Professionalisation and its Discontents: Design 1930-1980
Disciplines
Other Humanities (30%); Arts (40%); Sociology (30%)
Keywords
- Transnational,
- Professional identity,
- Creative Industries,
- Design,
- Gender,
- Professionalisation
What does it mean to be defined as a creative professional? Since the mid- twentieth century, this term has been used to describe people working in advertising, design and other creative industries, but its meaning and history has never been traced over time. Taking a creative approach to trace the history of a creative profession, this research project will investigate the representation and identity of the Design Consultant in Austria, Australia, Britain and the United States, 1930-1980 to answer the question, what makes design distinctive as a profession? The researcher investigates archives of designers working internationally in the period, connecting the work of Viennese designer Carl Auböck from his archive in the family workshop in Vienna, with Gaby Schreiber, Viennese design émigré, whose archive is held at the Victoria and Albert Museum, London. Importantly, the research brings the role of women to its centre, arguing that female designers, including Belle Kogan and Gaby Schreiber, played a significant role in the shaping of this new profession, which has previously been overlooked.
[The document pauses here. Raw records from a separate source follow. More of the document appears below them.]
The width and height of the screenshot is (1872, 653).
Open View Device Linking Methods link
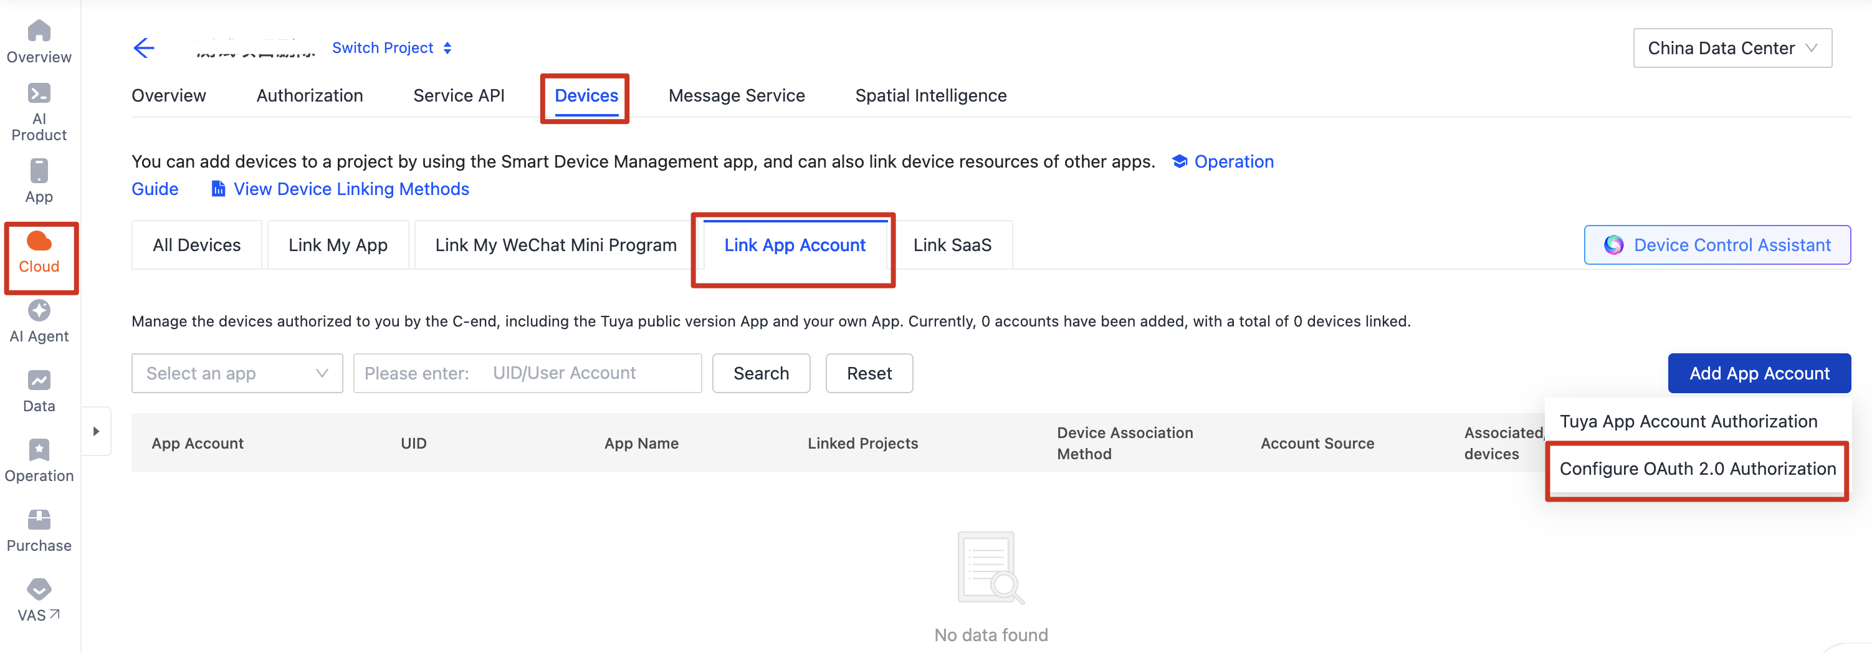click(x=350, y=189)
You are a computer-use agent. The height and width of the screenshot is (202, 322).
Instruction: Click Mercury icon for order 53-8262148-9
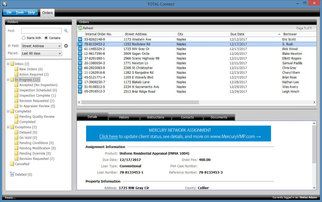coord(80,40)

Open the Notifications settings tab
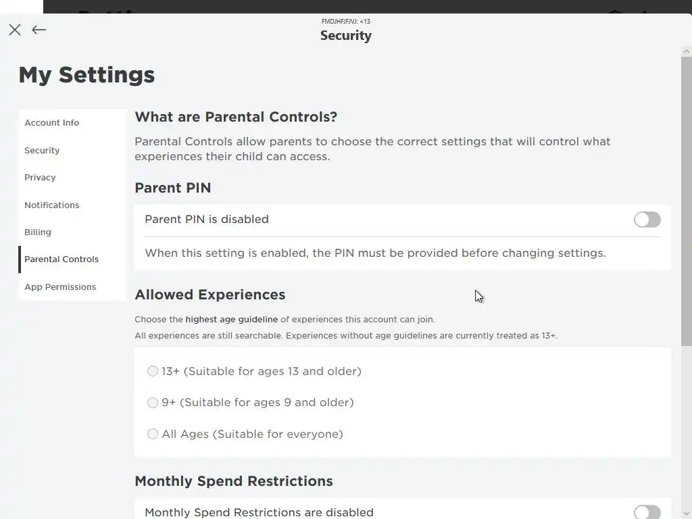click(x=52, y=205)
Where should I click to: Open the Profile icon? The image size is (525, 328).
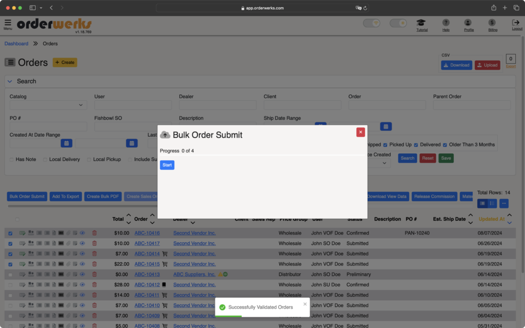[468, 23]
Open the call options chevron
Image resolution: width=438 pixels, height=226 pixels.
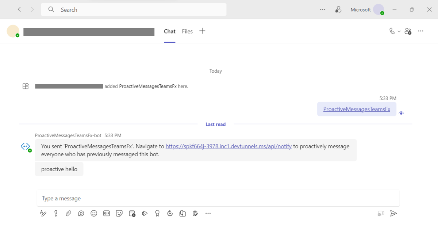point(399,31)
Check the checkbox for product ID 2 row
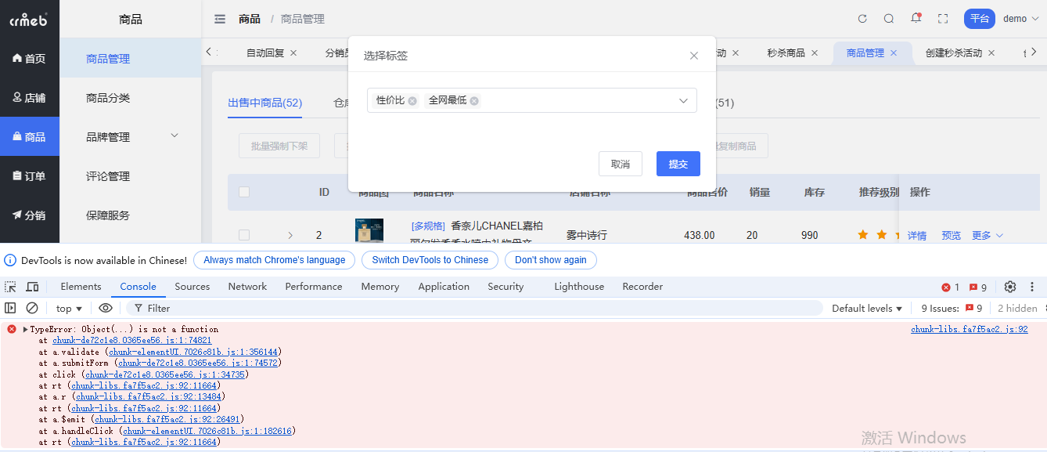The image size is (1047, 452). coord(243,234)
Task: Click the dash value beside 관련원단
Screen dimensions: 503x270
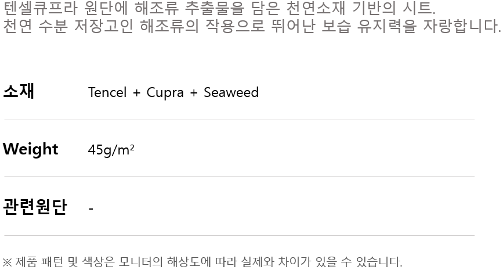Action: point(91,208)
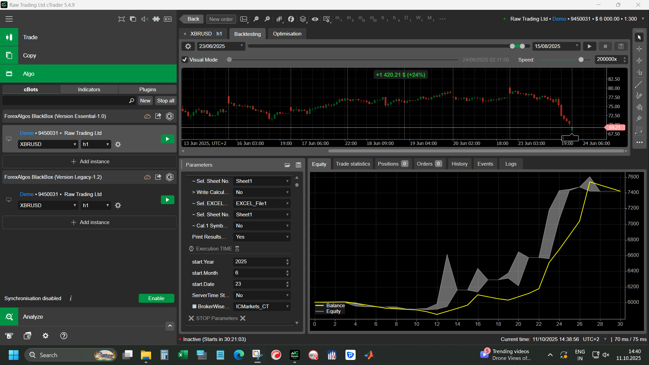Start the Legacy-1.2 cBot instance
649x365 pixels.
pyautogui.click(x=167, y=200)
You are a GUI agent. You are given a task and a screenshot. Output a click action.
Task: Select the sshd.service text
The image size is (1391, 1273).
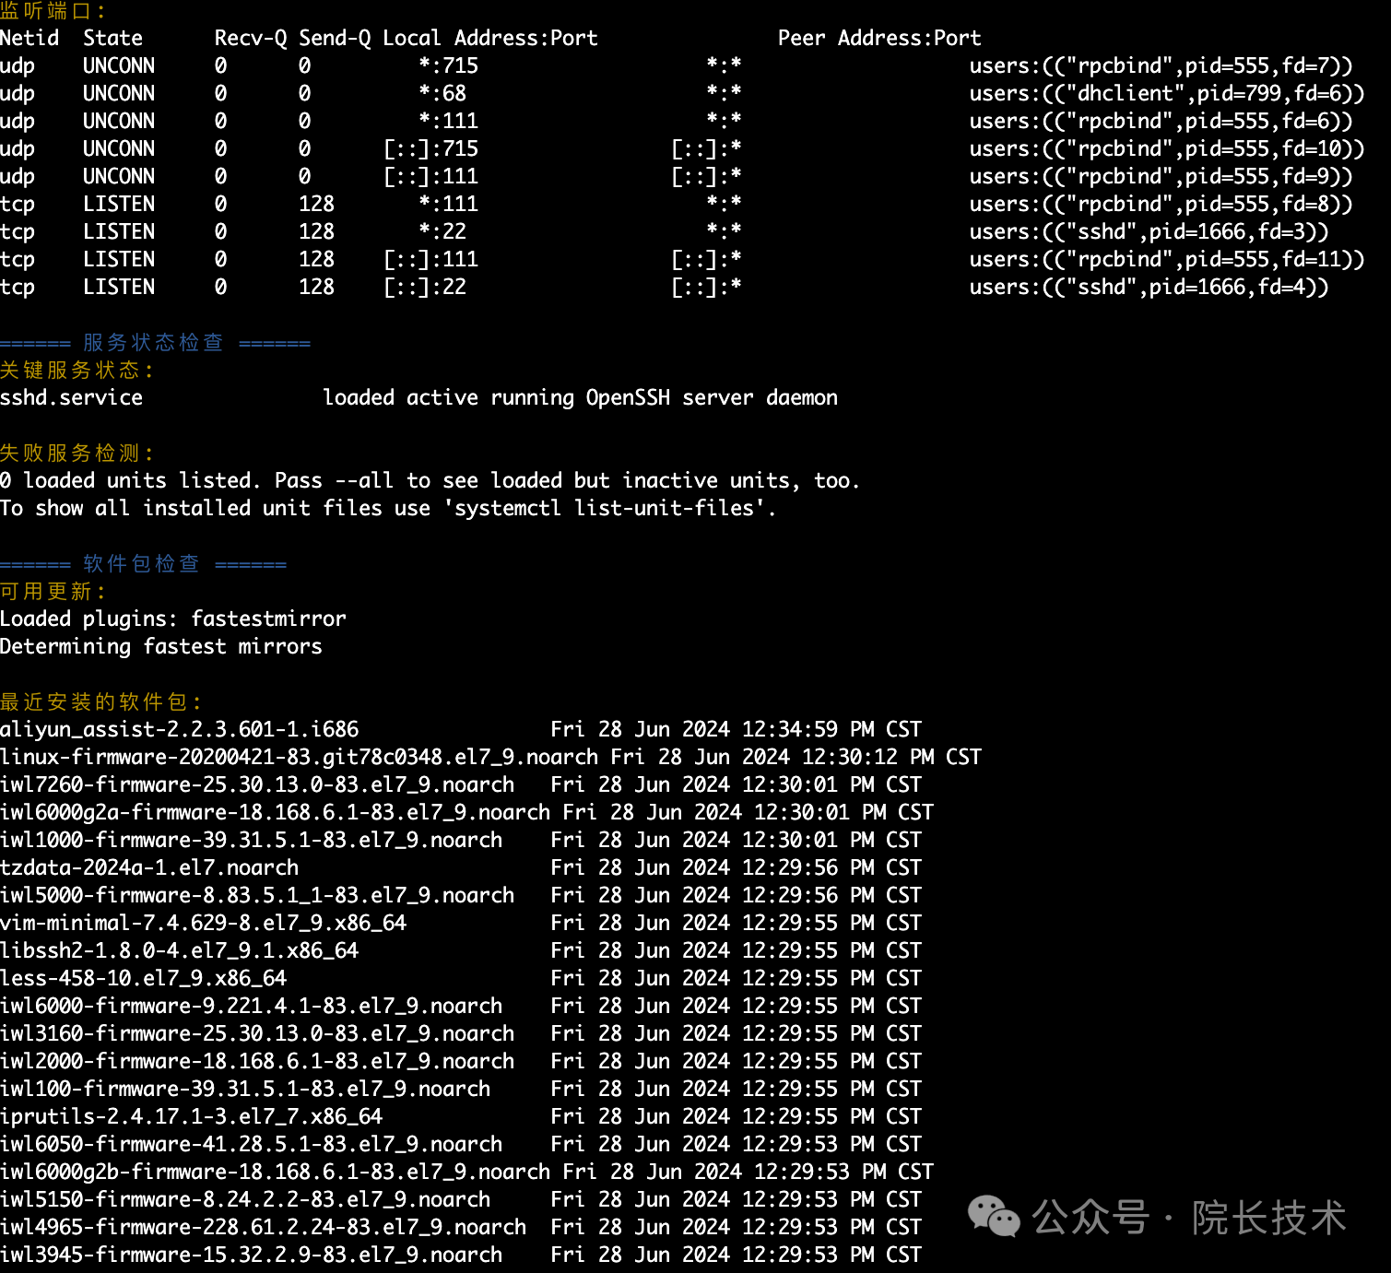(x=72, y=398)
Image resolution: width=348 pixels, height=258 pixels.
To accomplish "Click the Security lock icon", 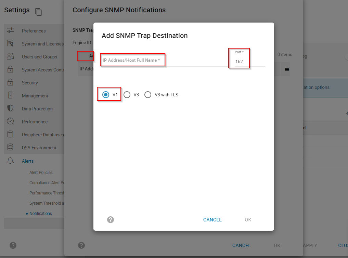I will [x=11, y=83].

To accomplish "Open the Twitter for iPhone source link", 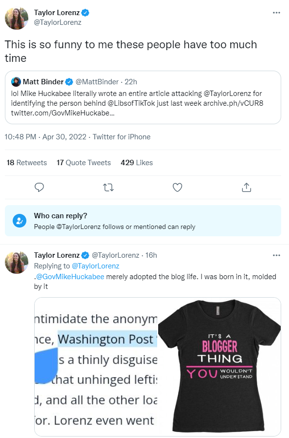I will click(x=122, y=136).
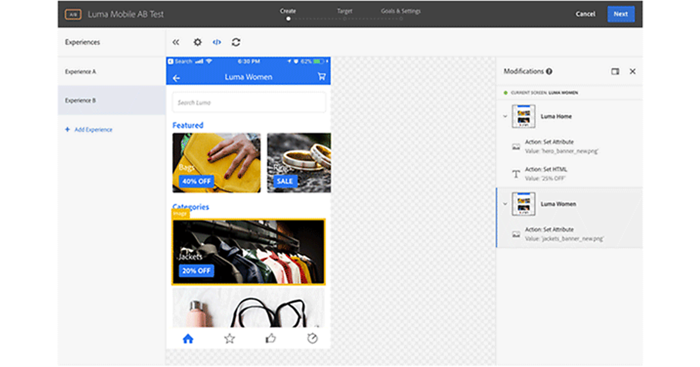Click Cancel in the top bar
700x367 pixels.
pos(585,14)
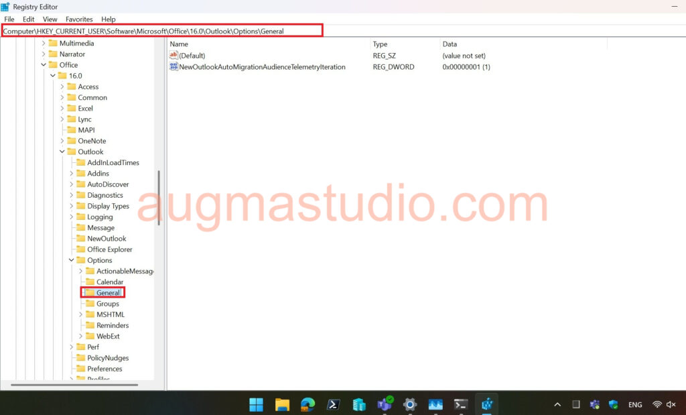Open File Explorer from the taskbar

click(282, 404)
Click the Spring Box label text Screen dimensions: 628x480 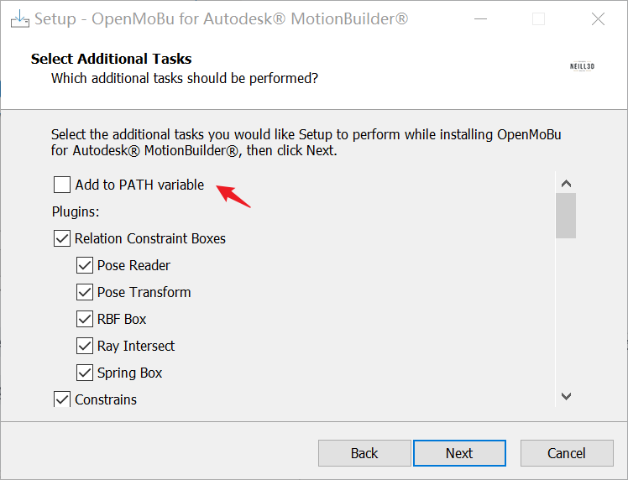coord(129,373)
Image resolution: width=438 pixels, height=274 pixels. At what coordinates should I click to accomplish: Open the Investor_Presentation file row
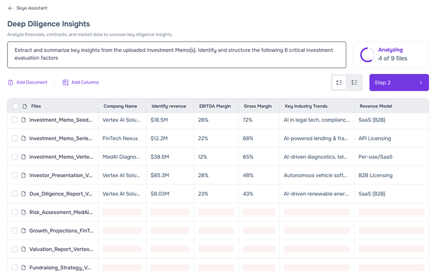pos(61,175)
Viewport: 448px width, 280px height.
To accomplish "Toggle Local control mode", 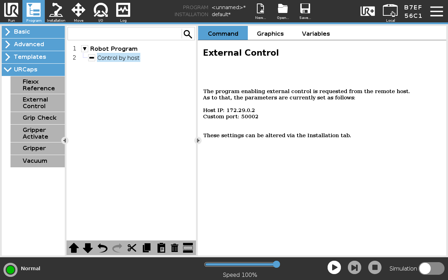I will 390,13.
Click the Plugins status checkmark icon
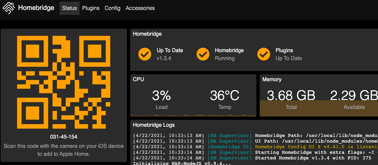Image resolution: width=378 pixels, height=165 pixels. click(x=264, y=54)
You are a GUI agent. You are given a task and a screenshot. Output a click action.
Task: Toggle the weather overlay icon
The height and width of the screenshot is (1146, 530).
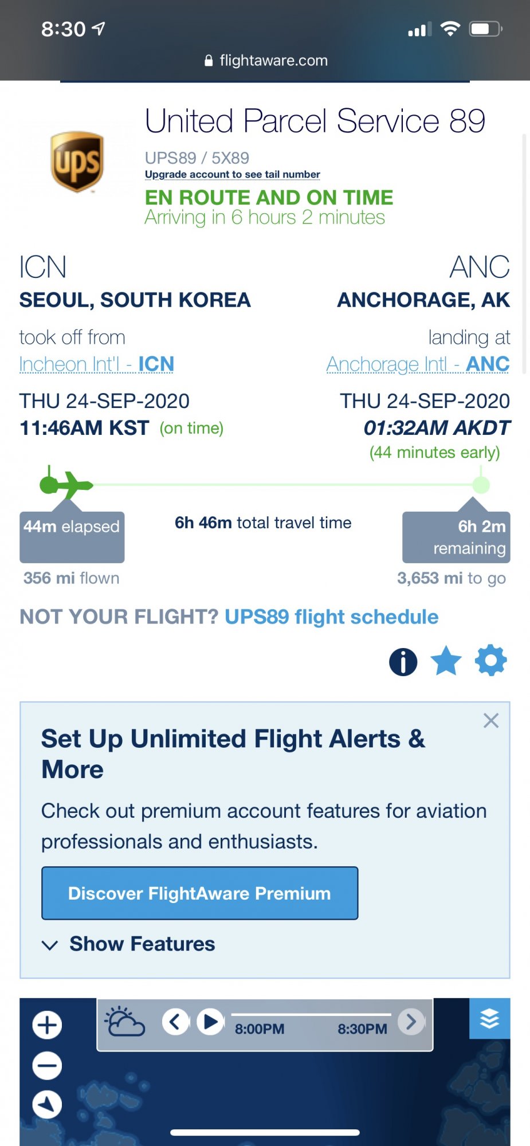coord(124,1022)
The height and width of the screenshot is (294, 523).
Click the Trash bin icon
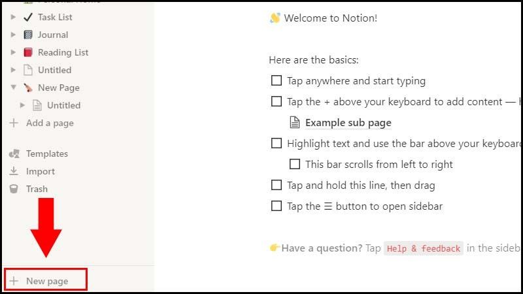14,189
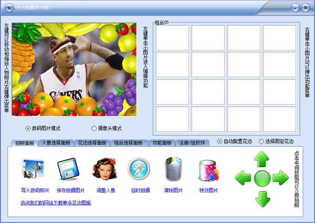Viewport: 315px width, 223px height.
Task: Click the 清除图片 trash can icon
Action: click(173, 169)
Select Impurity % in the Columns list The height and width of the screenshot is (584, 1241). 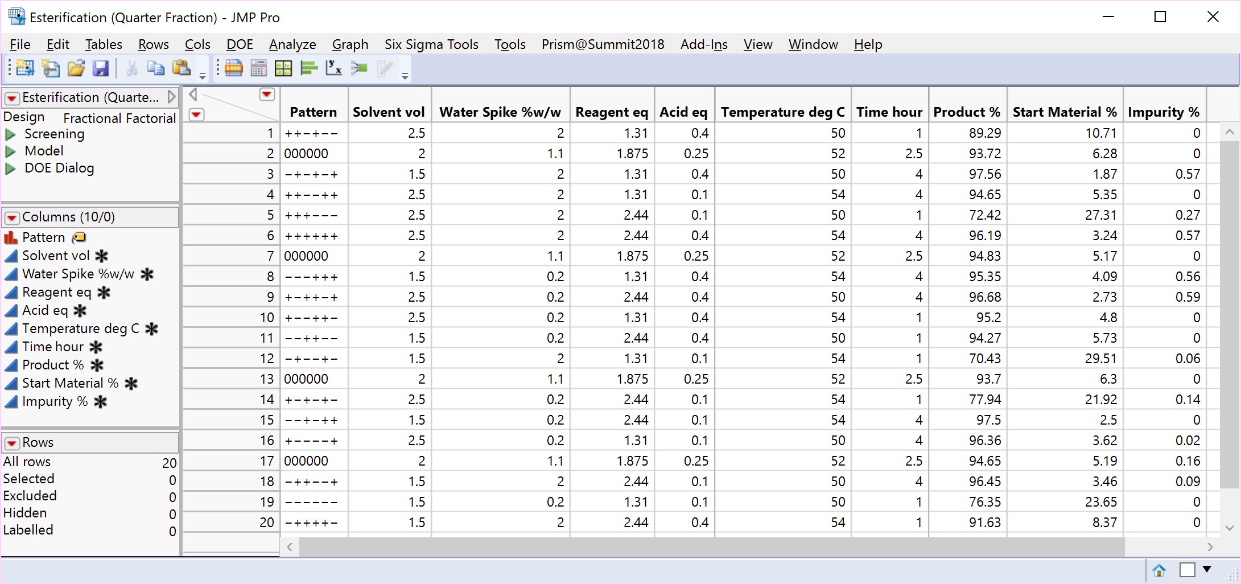[x=55, y=401]
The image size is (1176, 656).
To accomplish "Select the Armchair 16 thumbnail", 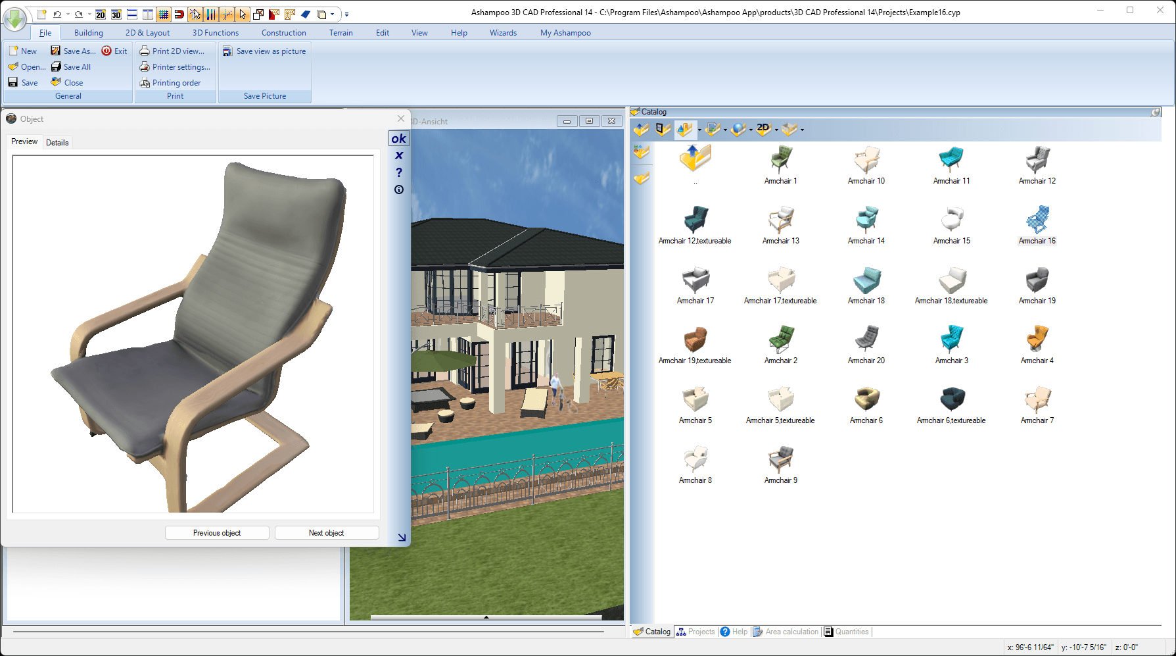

This research project, based in the department of design history and theory at the University of Applied Arts Vienna, explores the idea that the designer lifestyle, represented and promoted through the media and popular culture, represented a new way of working, through flexible attitudes and cultures that would later shape professional identity in other areas, outside design, including business, through practices such as design thinking. The project is designed to develop a close collaboration and exchange of ideas with international colleagues in the fields of design history, sociology and the history of technology through seminars, workshops and conferences to generate new ideas about creative work, identity and professionalization. In its final outcome, the research culminates in a monograph publication that explores the history of the designer: a creative professional.